La adulación siempre funcionaba, pensó Jules aún medio en trance. Si sus palabras eran ciertas o no, solo el tiempo lo diría y para entonces aquella mujer ya se habría hecho con una fortuna. La vio llevarse el dedo índice a los labios rojos y una fina arruga apareció entre sus cejas.
—Que se cuide de los que creen que solo su sangre es pura —Solange levantó la mirada de las cartas y la fijó en él—. No sé si eso tiene algún sentido para vos, yo no le encuentro ninguno.
Sorprendentemente, Jules sí se hacía una idea de lo que podía significar, pero mantuvo la boca cerrada. La mujer hizo un mohín y volvió a ignorarle por completo.
—También tendrá que ser cauteloso con las noticias que recoja del extranjero y los negocios que allí puedan interesarle —sacó otras dos cartas que pareció colocar muy juntas—. Lejos de aquí. No en Europa —arqueó una ceja y le observó de nuevo—. ¿América del Sur?

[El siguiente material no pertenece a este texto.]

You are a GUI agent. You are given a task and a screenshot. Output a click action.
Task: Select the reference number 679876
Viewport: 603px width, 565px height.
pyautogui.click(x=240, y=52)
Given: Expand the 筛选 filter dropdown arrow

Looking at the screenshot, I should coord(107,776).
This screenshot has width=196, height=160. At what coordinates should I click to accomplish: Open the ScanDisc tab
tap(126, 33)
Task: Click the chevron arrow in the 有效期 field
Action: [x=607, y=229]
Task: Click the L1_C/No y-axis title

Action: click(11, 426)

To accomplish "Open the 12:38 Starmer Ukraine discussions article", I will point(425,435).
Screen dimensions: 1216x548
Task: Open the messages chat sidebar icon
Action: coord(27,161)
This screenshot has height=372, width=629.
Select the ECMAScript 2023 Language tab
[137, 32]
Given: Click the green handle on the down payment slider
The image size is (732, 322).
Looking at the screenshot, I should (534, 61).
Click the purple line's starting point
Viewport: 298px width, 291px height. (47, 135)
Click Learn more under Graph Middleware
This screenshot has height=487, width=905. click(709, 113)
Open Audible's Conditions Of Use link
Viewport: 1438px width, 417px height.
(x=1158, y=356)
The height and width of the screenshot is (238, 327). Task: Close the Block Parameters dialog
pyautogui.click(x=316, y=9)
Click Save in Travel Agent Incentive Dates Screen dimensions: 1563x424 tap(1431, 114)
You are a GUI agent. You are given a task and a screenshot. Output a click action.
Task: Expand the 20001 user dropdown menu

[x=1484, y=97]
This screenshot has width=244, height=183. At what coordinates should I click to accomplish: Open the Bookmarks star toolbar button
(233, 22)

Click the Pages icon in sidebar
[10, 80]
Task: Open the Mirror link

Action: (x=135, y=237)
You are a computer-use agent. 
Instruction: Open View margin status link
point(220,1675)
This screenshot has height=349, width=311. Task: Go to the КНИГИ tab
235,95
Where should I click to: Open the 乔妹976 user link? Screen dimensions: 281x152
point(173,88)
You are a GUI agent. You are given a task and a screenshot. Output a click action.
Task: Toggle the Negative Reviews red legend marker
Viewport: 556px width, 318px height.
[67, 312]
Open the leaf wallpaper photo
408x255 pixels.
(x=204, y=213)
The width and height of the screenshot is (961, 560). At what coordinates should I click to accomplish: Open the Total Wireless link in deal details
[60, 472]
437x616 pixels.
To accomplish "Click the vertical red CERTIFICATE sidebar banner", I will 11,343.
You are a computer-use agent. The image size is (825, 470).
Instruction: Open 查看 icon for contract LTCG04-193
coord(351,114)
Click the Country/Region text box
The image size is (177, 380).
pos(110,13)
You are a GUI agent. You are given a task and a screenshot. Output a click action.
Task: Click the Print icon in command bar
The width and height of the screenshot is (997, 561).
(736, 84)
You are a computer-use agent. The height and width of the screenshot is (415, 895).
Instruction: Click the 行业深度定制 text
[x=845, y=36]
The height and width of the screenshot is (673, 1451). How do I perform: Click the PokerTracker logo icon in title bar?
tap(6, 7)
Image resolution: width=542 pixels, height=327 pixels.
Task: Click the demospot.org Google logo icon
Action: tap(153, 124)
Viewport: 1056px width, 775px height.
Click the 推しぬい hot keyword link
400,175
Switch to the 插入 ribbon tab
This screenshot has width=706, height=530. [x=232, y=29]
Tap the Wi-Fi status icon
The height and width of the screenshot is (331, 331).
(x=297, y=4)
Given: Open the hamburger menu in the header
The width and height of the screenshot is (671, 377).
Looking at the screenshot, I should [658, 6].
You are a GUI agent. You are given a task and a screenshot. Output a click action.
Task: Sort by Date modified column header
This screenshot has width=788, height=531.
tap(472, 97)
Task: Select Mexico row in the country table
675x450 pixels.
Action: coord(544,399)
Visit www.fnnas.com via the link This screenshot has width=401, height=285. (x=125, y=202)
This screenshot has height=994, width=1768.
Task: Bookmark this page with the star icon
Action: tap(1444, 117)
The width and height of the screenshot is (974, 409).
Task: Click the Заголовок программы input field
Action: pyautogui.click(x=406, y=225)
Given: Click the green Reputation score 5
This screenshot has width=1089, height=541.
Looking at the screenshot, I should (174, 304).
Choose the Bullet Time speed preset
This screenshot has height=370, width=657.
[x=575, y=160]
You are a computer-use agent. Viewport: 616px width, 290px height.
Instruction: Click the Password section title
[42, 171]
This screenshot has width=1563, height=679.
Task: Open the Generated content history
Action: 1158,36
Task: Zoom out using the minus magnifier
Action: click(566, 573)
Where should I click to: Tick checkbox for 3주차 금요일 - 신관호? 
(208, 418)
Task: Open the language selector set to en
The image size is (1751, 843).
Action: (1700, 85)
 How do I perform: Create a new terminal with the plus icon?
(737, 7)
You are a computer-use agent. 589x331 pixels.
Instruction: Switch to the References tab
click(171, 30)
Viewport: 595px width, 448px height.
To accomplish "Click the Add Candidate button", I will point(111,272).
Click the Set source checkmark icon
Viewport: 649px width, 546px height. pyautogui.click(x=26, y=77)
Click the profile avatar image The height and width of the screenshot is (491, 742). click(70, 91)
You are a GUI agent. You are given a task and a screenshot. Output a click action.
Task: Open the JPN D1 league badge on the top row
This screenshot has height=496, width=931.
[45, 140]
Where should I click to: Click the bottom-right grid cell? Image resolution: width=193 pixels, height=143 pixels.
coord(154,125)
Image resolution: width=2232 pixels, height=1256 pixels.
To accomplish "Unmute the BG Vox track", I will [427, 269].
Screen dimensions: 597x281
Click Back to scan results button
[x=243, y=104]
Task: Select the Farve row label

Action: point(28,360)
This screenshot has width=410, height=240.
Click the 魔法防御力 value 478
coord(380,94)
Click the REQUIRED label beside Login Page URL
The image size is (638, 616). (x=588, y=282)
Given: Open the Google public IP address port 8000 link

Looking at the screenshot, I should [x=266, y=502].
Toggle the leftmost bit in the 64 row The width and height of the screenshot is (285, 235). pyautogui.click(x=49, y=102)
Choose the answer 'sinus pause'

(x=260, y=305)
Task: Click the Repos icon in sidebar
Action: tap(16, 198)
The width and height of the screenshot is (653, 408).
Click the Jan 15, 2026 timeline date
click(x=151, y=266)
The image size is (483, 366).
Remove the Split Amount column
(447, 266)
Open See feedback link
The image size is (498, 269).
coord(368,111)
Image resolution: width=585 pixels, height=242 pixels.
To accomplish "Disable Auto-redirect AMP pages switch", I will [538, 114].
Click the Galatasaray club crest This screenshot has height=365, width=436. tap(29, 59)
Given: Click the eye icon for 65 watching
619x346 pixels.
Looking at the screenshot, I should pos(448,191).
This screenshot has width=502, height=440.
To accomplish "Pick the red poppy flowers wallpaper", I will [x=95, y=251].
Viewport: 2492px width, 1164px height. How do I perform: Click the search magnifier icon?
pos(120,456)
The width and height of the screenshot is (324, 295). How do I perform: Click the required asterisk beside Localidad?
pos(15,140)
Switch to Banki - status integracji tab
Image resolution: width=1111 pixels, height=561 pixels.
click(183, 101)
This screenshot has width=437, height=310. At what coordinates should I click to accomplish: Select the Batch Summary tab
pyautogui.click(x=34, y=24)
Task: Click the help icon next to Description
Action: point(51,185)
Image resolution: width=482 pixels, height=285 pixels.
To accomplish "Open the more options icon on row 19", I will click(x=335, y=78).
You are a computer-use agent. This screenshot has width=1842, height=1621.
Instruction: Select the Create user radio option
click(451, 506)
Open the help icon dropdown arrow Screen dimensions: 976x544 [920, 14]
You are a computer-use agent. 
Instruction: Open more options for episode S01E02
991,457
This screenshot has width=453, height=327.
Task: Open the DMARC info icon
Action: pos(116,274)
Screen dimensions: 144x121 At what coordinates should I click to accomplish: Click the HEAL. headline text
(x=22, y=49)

«Panamá» pensó, pero tampoco dijo nada esta vez. Solange colocó la bandeja a un lado y cruzando las manos frente a ella, centró en Jules toda su atención.
—Poco más me dicen las cartas. Ha sido una pregunta muy amplia, con demasiadas variables. Nada en lo que poder concretar. Así es difícil hacer predicciones.
Jules sonrió con malicia—: Y yo que pensé que así sería más sencillo.
Solange sonrió también—: Por supuesto que lo pensasteis, no creéis en las cartas.
No iba a negar aquello, pero tampoco se molestaría en defender sus creencias. Ni le importaba lo que pensara aquella mujer, ni le interesaba iniciar un debate que alargara su estancia en la casa de la bruja. Ya había perdido tiempo más que suficiente. Se enderezó en el diván, dispuesto a terminar con todo ese teatro.
—Transmitiré vuestras palabras al presidente y estoy seguro de que agradecerá la ayuda. Decidme cuánto os debo y no os molestaré más.
—Las cartas también nos lo dirán.
No se molestó en coger de nuevo la baraja, sino que tomó la primera carta del mazo y la llevó ante su rostro. Una media sonrisa empezó a insinuarse en sus labios, hasta que los hoyuelos aparecieron de nuevo sin pudor alguno.
—Vaya, vaya.
—¿Qué? ¿La suma es alta? —preguntó con rudeza.
—Interesante, de hecho —y volvió la carta hacia él. El rey de copas le observaba hierático desde sus manos—. No hay oro en este pago, monsieur. Las copas exigen placer.
—¿Placer? —Jules estaba más confuso que intrigado—. Que os tengo que pagar con… ¿placer?
A pesar de la sonrisa, el rotro de Solange tampoco parecía del todo satisfecho. Quizá mostraba algo de la misma confusión que le embargaba a él.
—En efecto, Jules Fournier. Con vuestro placer.
Tres palabras que fueron su sentencia.